◆ Provided passage
»»

At first glance, Piotr Michalowski's paintings in Cracow's Cloth Hall may appear to belong to the former, tally ho category, and one could easily breeze past them without a proper look. Here we see those gallant fellows, parading before the high command, or storming through infantry regiments amidst the billowing smoke of artillery fire. Also there are a few mediocre portraits of the Emperor Napoleon, rearing up on his horse Marengo, whilst the most famous work of all, the Charge on Somosierra, itself appears somewhat nebulous at a first impression.

However, on closer inspection, Michalowski's extraordinary talent starts to become clear. And armed with a few small insights, his paintings begin to resonate with a power that transcends the artist's virtuoso skills with the brush. This 'amateur' was one of the outstanding painters of his day.

««

Items from a dataset

»»

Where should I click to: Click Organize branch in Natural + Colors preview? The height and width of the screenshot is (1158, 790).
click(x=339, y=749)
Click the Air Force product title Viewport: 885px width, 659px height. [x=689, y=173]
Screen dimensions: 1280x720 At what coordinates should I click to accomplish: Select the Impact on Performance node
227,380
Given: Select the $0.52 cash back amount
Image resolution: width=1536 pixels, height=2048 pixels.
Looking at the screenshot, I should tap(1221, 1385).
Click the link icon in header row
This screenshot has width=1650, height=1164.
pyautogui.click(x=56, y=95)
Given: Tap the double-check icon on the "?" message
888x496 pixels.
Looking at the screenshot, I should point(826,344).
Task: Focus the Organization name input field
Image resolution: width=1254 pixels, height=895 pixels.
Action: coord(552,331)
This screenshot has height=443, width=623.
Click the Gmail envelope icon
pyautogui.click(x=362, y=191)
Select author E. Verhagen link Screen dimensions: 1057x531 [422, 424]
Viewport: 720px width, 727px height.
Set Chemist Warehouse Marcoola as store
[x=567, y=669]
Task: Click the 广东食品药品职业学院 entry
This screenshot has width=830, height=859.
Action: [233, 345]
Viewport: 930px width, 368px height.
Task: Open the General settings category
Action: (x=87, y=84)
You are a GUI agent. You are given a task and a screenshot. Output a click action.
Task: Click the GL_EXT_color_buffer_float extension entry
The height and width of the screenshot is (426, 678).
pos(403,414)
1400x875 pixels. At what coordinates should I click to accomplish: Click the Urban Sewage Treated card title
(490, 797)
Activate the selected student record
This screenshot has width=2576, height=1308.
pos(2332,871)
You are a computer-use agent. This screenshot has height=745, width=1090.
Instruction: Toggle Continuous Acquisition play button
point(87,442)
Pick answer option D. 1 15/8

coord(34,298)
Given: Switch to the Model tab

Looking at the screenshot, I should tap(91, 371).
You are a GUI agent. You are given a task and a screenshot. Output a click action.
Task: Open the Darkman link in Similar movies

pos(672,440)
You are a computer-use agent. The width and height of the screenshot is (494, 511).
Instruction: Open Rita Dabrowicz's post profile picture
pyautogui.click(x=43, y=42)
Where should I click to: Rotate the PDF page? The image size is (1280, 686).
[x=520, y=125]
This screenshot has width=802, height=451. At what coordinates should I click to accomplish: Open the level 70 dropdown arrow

««

◆ Required tasks
• a. Rewrite the passage on Michalowski's paintings from "At first glance, Piotr" up to and including "of his day.", substituting "paintbrush" for "brush".
• b. According to the passage on Michalowski's paintings, what horse is the Emperor Napoleon shown rearing up on?
• c. Please carry the passage on Michalowski's paintings forward from its last sentence.
The listing has nothing to do with what is asked here.

◆ Answers to the exercises
• a.
At first glance, Piotr Michalowski's paintings in Cracow's Cloth Hall may appear to belong to the former, tally ho category, and one could easily breeze past them without a proper look. Here we see those gallant fellows, parading before the high command, or storming through infantry regiments amidst the billowing smoke of artillery fire. Also there are a few mediocre portraits of the Emperor Napoleon, rearing up on his horse Marengo, whilst the most famous work of all, the Charge on Somosierra, itself appears somewhat nebulous at a first impression.

However, on closer inspection, Michalowski's extraordinary talent starts to become clear. And armed with a few small insights, his paintings begin to resonate with a power that transcends the artist's virtuoso skills with the paintbrush. This 'amateur' was one of the outstanding painters of his day.

• b. Marengo

• c.
(Above) 'The Charge On Somosierra', (106cm x 71cm), by Piotr Michalowski. From the collection of the Cloth Hall Gallery of Nineteenth Century Polish Art, National Museum, Cracow

Polish history can be a foggy world to those who are not from that country. However, to the uninitiated, a clue to understanding Michalowski's preoccupations can be found in the northern part of his room in the Cloth Hall. There, facing his scenes of Napoleonic valour, are a series of portraits of peasants, jews and other characters from his estate in Austrian Poland. Amongst these works - and he was the first Polish artist to treat these men with the dignity that had previously been reserved only for kings and nobles - are two portraits of a veteran of the Napoleonic Wars. They were painted in 1846, over twenty years after Napoleon set sail on his final journey to St. Helena, that strange island in the middle of the Atlantic Ocean.

The face that beams out of these smoky, ethereal portraits is a kindly one, and there is an intimacy and informality that feels natural and relaxed. The old veteran emerges from the dark background with a soft, luminous presence - much like Rembrandt, who the Polish artist greatly admired. There is a deep melancholy in the old man's face - he seems lost in thought. One wonders what the old veteran might have witnessed that had caused such sadness. However, in Michalowski's eyes, the matter was quite straightforward.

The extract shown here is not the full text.